O deputado, que na semana passada havia afirmado na tribuna que estava aguardando o levantamento de provas para apresentar denúncias da prática à polícia federal, afirmou que já tem gravações e testemunhas para levar às autoridades.

Bucar afirmou que sempre que tiver evidências de compra de votos, vai apresentar ao público. “Nós iremos denunciar constantemente à imprensa e nesta Casa, nas sessões que tivermos aqui”,completou, alfinetando a Justiça Eleitoral, “Quero ver se o Ministério Público está comprometido coma igualdade no processo eleitoral”.

Eli e Queiroz

Em resposta a Stálin Bucar, o deputado Eli Borges (PMDB) afirmou que está preocupado com os rumos que a campanha eleitoral está tomando neste ano. De acordo com o deputado, “é vergonhoso o nível que a campanha está assumindo”, pelas denúncias precoces de compra de votos e apoios de lideranças políticas locais.

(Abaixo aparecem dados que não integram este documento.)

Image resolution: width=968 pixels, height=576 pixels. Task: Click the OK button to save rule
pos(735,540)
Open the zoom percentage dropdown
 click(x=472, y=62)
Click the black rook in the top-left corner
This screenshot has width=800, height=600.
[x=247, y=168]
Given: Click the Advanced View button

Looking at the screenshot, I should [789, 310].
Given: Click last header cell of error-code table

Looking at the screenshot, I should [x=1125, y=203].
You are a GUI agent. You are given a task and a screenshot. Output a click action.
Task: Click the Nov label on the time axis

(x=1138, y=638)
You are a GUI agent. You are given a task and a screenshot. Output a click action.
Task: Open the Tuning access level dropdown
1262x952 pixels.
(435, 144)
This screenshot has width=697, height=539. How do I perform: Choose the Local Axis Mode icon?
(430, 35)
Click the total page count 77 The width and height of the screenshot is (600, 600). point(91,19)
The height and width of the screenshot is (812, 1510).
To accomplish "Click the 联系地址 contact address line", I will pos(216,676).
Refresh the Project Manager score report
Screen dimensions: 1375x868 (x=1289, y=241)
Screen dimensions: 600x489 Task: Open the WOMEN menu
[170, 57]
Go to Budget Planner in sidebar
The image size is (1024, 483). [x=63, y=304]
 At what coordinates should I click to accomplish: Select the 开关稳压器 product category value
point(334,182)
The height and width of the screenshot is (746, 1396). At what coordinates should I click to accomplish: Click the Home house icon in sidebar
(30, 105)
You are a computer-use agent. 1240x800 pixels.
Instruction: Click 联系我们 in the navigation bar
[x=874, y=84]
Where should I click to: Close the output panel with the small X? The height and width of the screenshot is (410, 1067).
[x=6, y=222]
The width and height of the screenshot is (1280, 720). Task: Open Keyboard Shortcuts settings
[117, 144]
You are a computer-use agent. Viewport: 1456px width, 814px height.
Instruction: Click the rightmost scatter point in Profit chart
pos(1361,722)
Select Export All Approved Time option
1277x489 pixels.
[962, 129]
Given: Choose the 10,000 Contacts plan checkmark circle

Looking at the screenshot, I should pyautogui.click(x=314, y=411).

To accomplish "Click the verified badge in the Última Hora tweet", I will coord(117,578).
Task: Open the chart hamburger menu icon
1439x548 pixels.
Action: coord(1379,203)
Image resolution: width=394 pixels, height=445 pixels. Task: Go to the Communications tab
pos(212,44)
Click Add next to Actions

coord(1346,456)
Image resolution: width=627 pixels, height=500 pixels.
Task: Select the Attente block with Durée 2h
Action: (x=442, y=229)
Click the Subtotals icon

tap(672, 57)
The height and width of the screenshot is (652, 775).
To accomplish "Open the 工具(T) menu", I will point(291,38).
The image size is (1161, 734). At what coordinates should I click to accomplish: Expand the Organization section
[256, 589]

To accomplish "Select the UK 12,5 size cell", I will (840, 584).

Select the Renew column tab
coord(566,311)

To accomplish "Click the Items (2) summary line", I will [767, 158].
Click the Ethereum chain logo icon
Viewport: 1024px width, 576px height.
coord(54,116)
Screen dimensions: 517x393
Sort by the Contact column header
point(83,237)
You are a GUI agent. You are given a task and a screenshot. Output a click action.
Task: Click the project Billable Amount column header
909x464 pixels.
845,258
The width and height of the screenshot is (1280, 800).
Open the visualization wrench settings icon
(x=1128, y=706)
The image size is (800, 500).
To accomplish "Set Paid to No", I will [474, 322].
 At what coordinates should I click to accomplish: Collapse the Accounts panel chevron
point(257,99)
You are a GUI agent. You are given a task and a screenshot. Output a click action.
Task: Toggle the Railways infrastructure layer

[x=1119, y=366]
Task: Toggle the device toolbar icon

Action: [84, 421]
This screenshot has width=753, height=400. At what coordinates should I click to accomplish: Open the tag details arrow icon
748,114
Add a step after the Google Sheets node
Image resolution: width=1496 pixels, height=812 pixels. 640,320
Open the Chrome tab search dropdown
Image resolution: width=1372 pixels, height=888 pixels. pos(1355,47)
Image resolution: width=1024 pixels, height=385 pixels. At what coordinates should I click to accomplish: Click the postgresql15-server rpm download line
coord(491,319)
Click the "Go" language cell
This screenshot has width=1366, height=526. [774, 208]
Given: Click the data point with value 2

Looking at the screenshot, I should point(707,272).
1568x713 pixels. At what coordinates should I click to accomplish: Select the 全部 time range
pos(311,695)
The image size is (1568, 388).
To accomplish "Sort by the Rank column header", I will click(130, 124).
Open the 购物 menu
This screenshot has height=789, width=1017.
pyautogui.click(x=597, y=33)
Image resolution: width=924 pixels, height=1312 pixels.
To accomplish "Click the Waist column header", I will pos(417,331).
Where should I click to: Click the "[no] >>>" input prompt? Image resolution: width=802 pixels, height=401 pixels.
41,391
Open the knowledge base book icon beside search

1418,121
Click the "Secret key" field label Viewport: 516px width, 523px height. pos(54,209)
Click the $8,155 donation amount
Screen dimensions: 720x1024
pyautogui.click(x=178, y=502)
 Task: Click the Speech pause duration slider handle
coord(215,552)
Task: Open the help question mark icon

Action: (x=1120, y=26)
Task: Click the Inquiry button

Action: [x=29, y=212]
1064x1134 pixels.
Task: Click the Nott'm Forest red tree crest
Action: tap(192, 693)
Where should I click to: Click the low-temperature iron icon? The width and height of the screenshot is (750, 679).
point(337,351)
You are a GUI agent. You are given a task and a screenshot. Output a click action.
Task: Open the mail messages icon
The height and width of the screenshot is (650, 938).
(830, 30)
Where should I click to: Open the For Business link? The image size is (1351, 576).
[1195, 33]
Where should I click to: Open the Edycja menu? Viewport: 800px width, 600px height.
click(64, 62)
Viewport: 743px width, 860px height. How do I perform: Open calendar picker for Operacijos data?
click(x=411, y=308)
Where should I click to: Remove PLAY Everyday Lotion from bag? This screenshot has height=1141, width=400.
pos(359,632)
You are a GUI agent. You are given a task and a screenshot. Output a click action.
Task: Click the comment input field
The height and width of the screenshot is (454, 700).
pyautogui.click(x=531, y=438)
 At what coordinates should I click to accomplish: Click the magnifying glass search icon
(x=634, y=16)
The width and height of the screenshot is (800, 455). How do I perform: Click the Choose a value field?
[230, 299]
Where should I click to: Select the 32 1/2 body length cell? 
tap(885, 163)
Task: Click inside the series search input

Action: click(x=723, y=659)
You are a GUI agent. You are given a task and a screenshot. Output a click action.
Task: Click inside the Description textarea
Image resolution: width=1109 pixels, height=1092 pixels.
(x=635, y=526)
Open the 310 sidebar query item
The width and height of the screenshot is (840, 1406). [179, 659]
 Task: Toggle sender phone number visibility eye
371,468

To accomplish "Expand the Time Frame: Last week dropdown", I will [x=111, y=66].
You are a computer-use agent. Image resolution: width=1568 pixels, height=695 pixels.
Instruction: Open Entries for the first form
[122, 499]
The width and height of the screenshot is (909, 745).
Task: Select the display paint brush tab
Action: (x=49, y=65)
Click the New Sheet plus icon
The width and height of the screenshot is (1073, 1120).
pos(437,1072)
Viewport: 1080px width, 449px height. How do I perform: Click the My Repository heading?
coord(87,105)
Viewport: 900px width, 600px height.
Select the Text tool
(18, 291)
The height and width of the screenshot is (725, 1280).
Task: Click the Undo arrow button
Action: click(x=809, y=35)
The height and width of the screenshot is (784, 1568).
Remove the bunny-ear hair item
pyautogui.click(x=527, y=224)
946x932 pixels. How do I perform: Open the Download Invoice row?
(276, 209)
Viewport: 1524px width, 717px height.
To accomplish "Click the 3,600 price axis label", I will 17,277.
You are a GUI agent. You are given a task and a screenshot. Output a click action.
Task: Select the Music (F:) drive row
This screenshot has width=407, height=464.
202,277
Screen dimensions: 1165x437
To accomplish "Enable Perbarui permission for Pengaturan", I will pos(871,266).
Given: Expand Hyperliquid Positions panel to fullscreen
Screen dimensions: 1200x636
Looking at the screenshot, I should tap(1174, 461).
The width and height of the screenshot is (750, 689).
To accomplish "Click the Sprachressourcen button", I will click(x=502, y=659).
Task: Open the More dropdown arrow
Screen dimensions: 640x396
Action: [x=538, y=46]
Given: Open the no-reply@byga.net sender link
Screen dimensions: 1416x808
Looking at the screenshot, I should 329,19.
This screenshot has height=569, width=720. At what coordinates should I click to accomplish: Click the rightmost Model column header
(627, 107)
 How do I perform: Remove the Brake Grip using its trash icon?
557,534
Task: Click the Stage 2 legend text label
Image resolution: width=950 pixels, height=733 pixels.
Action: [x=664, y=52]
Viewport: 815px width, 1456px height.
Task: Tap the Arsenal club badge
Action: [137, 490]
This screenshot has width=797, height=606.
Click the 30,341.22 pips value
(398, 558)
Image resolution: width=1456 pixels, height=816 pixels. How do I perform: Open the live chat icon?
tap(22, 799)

Sem citar a região, Borges afirmou que recebeu de um grupo de vereadores o pedido de R$ 15 mil para que eles o apoiassem nas eleições deste ano. “Depois eu soube que teve outro candidato que foi lá e resolveu o problema”, completou.

O deputado, que é candidato à reeleição pela coligação “Força do Povo” afirmou que tais práticas são por “Desespero para conseguir eleição”. De acordo com o parlamentar, “a coisa está tão grave que eu não sei se dou conta de outra eleição”.

Se mostrando solidário a Bucar, Eli Borges afirmou que a sociedade precisa de políticos de princípios. “Se eu não fosse candidato, votaria no senhor”, brincou.

O deputado Manoel Queiroz (PPS) também se pronunciou sobre as acusações de compras de voto feitas por Stálin Bucar. O deputado afirmou que desde a campanha de 2006, não se estruturou financeiramente para a eleição deste ano.

O deputado afirmou que o aumento do repasse de verbas destinadas para emendas parlamentares causou grande confusão entre os prefeitos do interior do Estado. “A população achou que teríamos R$ 2,5 milhões”, completou.

Queiroz ressaltou ainda que ao saber deste aumento, prefeitos e líderes passaram a cobrar parte do dinheiro para fecharem alianças para as eleições. De acordo com o deputado, são, inclusive, prefeitos de sua base que tem tentado “renegociar” suas alianças eleitorais. “Tem liderança pedindo R$ 20 mil, R mil para me apoiar. A campanha eleitoral está muito complicada”, informou.